Substitute "button" for "link" throughout the listing below and give every line back with nothing else changed. Omit the pictures from your answer.

Pointing records for text and elements:
____________

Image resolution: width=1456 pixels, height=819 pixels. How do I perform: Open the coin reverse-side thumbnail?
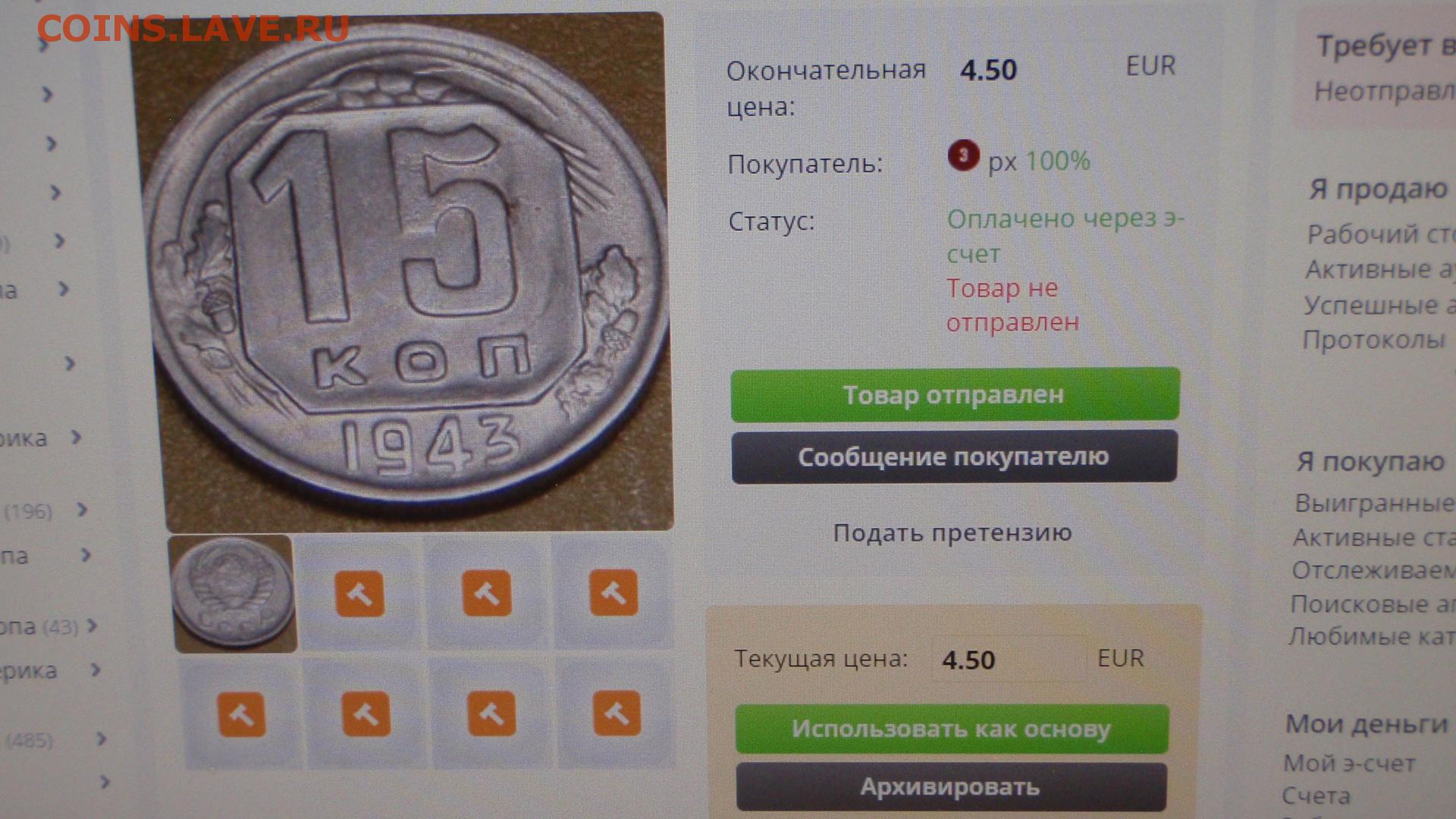[234, 594]
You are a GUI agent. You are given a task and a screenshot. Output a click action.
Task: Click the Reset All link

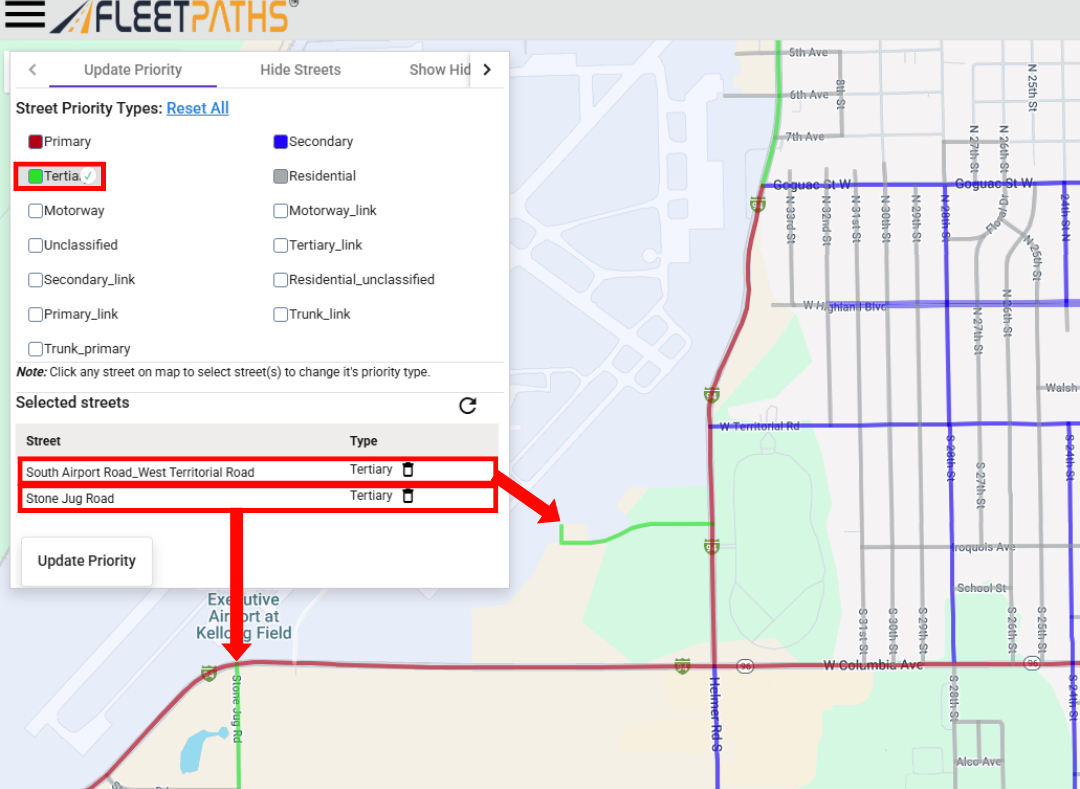point(197,108)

____________

### RESULT OF THIS EXERCISE
Image resolution: width=1456 pixels, height=819 pixels. How do I perform: Open the coin reverse-side thumbnail?
[234, 594]
You are a GUI agent. You are given a task and a screenshot. Output a click action.
Task: Click the Reset All button

point(197,108)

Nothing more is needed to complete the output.